Why patient safety and HTA are important – for us all

  • Posted on 13.02.2012

Why patient safety and HTA are important – for us all

John Bowis

John Bowis

Honorary President, Health First Europe

Patient safety

Too often  we, as stakeholders in health, forget about whom we are talking when we say “patients.”  We talk as if the patient is somewhere far away from our discussions rather than the person with whom, about whom and for whom we are having those discussions.  In reality, we are all patients – for some it’s just once a year and for others it’s every day of the year.  But it’s important to remember that health policy should, theoretically, benefit all of us when it is our turn to receive healthcare – no matter what that care is.

Safety, for us all, is at the heart of any treatment and is one of the main reasons people are nervous about doctors.  Though human error will always be a risk in the delivery of healthcare, there are many steps that can be taken to prevent adverse events and errors, which affect not only the patient, but the professional, the hospital, the insurer and the healthcare industry.  As former Rapporteur on the Cross-border Healthcare Directive in 2009 in the European Parliament’s Committee on Environment, Public Health and Food Safety, I defended – and continue to stress – Europe’s role in the issue of patient safety. It is a vital component of the quality of healthcare for all health stakeholders and I believe that safety and quality of care should be an absolute right for everyone receiving care.  However, designing smart regulation to help Member States achieve better patient safety can only occur with the support and actions both of those who deliver care and those who receive it.

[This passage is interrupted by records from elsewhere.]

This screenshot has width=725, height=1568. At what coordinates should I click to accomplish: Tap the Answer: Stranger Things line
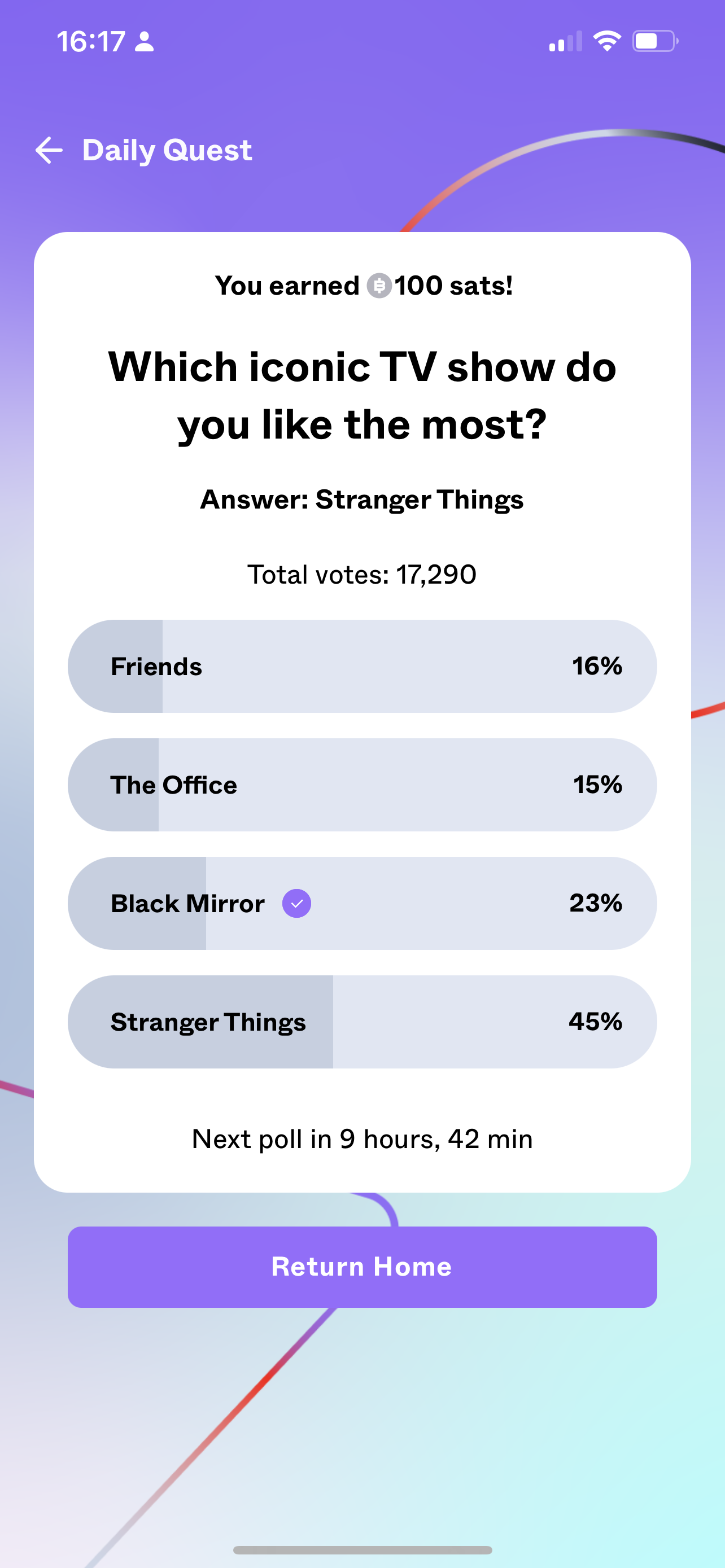click(x=362, y=500)
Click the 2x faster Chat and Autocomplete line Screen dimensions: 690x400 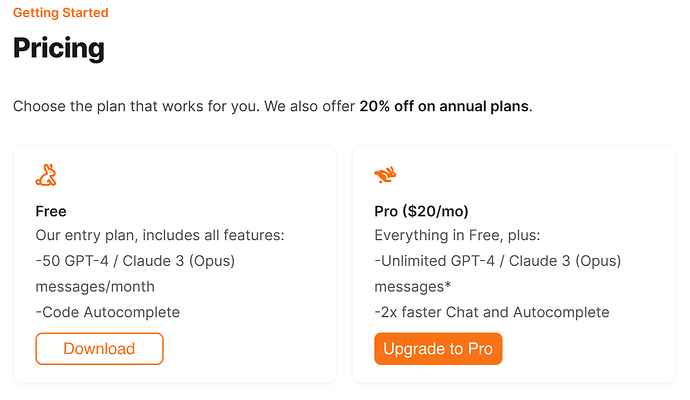coord(492,312)
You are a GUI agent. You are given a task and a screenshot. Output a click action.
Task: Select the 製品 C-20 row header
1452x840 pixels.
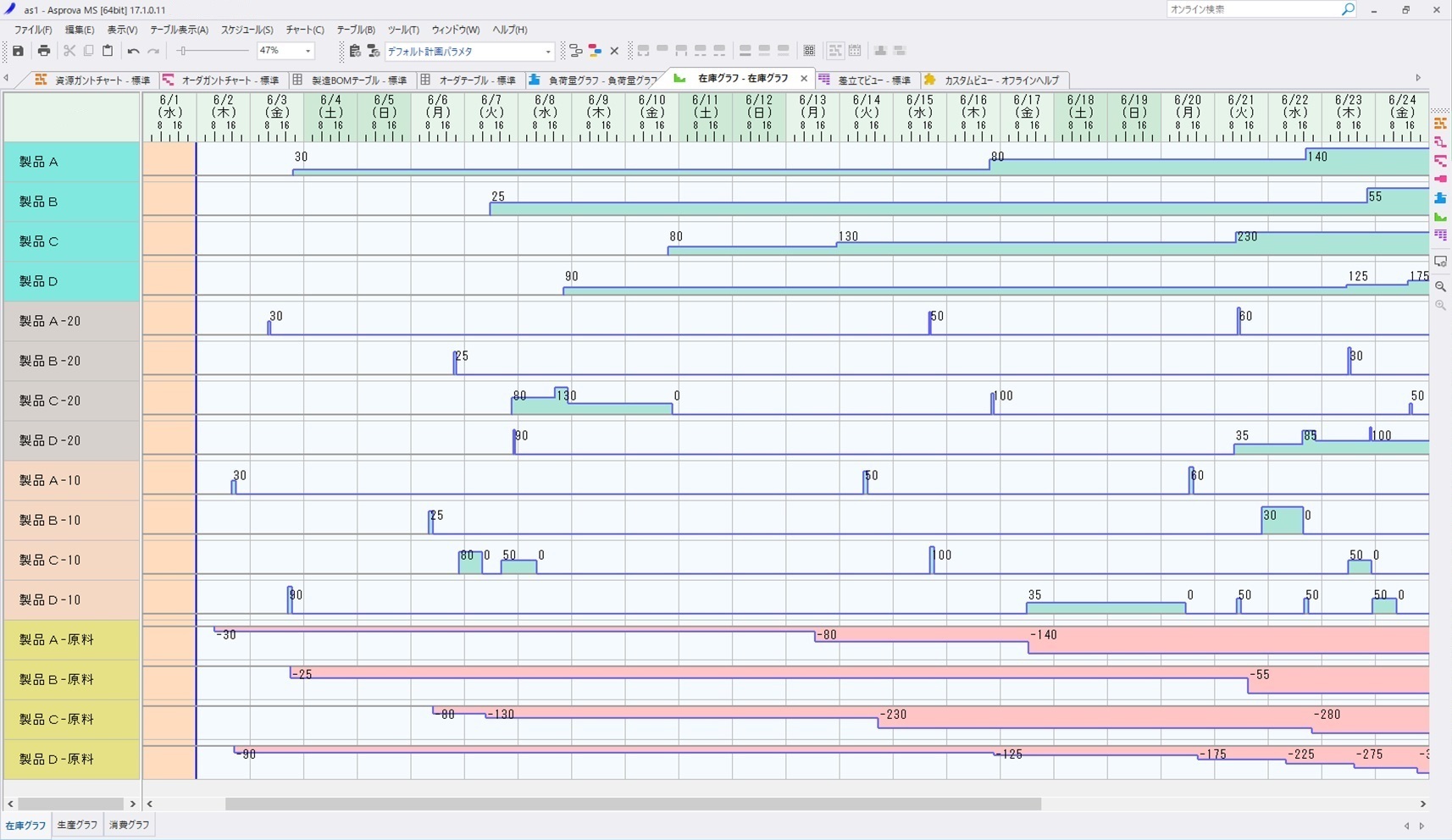coord(71,401)
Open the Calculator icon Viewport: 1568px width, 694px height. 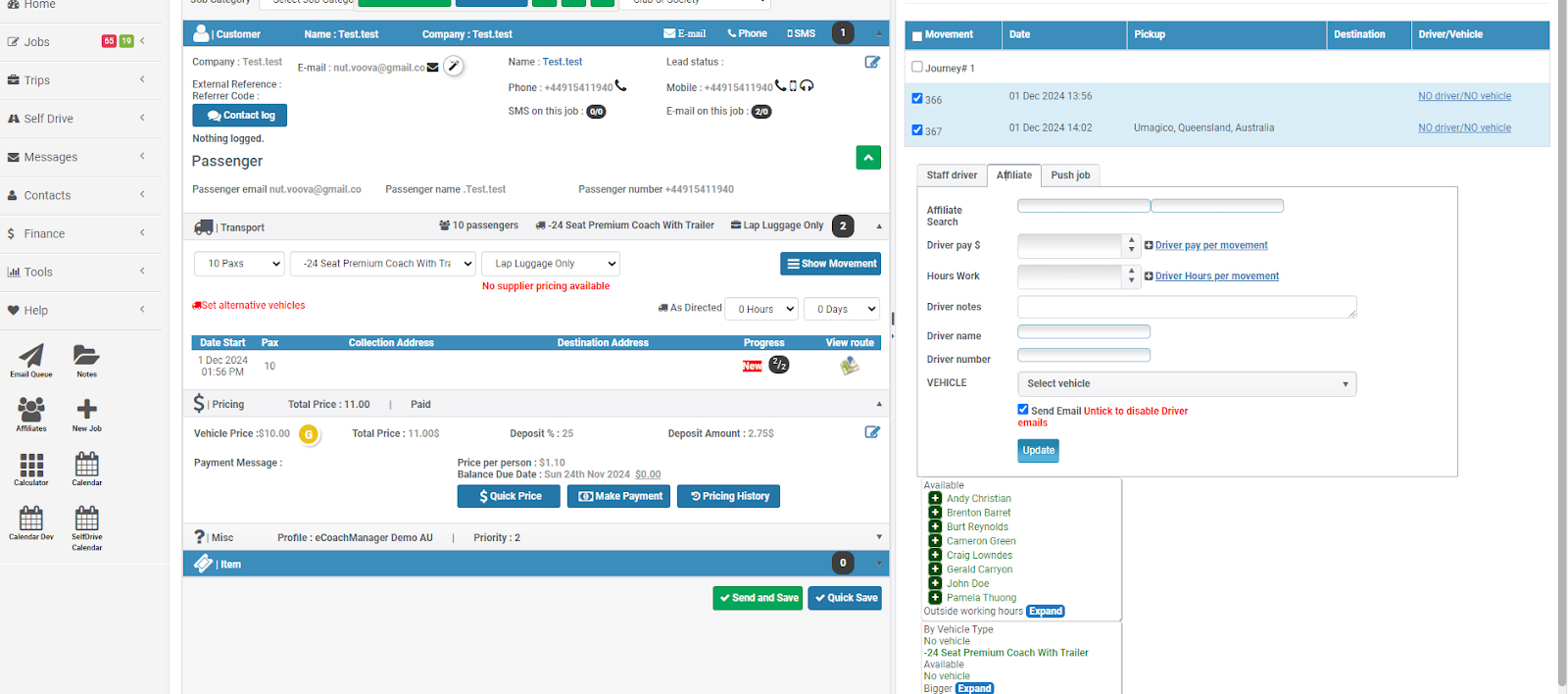click(31, 466)
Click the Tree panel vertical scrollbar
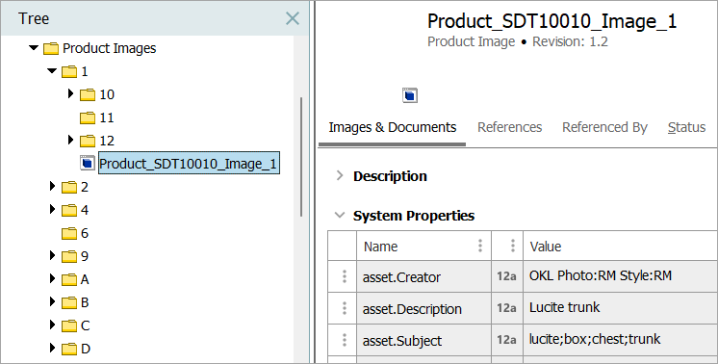Viewport: 718px width, 364px height. tap(301, 157)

Part of the patient safety debate must also include the technologies developed to help ensure that safety.  Innovation is at the heart of healthcare, but because we are often not discussing our personal accessibility to a medical innovation to help our personal quality of life, we forget about how important products and services are to the chain of healthcare delivery – such as professionals using technology for communication with us, our records and our prescriptions or hospitals using technology for our tests and our monitoring. How professionals and hospitals determine which technologies to utilise to protect and treat us is vital to our quality of life when we become a patient.  And this is why the complicated process known as Health Technology Assessment (HTA), affects us all.  HTA advises on the value of technologies for patients and health systems, but often does not include the views of the patients in question.  When we remember that we are all patients, we also consider that our opinion about the care we receive should matter in HTA decisions and be included in a process that will ultimately determine our future access to that treatment. As patients we have the unique expertise that comes from living with a disease or disorder, with the drugs and devices and treatments for it and with the side effects of those treatments.  It makes sense to draw on that expertise.

As we develop health policy in 2012 on issues of patient safety and HTA, we should not forget that we are all patients – in addition to our professional, scientific, business, representational or policymaking roles.  Health First Europe understands that and it is a gospel we seek to spread.